_Work to complete_: Return each line from the rows below that contains the word "Select". Match the case exactly.

(Items from a dataset)
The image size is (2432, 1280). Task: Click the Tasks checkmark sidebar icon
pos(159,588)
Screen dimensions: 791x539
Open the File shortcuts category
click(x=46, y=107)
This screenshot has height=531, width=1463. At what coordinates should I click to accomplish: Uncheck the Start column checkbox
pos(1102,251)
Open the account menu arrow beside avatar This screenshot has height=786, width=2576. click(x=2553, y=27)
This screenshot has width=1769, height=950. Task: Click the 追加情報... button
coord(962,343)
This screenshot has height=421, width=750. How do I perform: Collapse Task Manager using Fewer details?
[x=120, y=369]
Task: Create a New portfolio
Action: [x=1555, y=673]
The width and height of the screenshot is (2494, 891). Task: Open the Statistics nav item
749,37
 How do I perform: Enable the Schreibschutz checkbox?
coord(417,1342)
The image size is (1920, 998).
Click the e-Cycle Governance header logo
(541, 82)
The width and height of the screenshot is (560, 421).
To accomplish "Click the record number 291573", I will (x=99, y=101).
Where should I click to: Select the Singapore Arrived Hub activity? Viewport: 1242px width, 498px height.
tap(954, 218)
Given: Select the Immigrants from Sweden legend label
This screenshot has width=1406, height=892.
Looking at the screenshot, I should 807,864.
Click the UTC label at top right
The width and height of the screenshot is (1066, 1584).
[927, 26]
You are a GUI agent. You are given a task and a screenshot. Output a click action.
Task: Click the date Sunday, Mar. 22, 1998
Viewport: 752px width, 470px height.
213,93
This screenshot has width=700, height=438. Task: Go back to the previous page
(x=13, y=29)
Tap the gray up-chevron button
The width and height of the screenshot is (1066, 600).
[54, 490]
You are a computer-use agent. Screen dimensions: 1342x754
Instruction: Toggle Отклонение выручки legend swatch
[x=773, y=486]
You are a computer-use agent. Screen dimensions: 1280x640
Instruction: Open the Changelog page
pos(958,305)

_Exercise output_:
Where should I click to: Select the Singapore Arrived Hub activity? Viewport: 1242px width, 498px height.
Given: Select the Immigrants from Sweden legend label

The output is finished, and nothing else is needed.